> **Objective**
Starting at the line that contains "You are a computer-use" and ending at the end of the records, write those lines out again, requests included, multiplying every coordinate in the answers by 0.35 and rounding to whole numbers, with halves rounded up. Leave the pictures out.

> **Records shown**
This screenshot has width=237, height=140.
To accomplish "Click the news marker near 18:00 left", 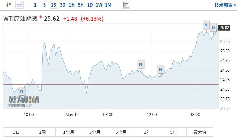I will pyautogui.click(x=22, y=91).
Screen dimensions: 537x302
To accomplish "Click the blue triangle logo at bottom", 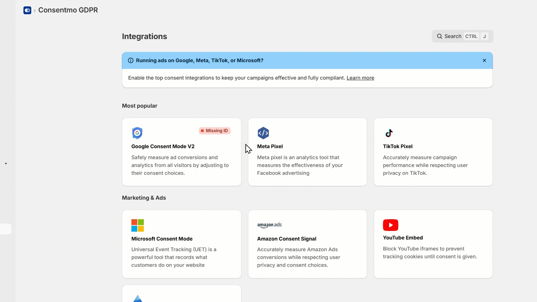I will pyautogui.click(x=138, y=298).
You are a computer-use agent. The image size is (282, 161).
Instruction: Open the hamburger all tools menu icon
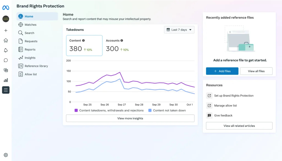pos(6,90)
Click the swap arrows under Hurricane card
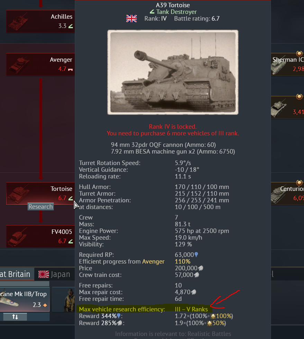 point(15,317)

> **Solution to this exercise**
You are a computer-use agent. The image size is (282, 161).
Instruction: Open the hamburger all tools menu icon
pos(2,32)
Click the swap arrows under Hurricane card
 point(5,111)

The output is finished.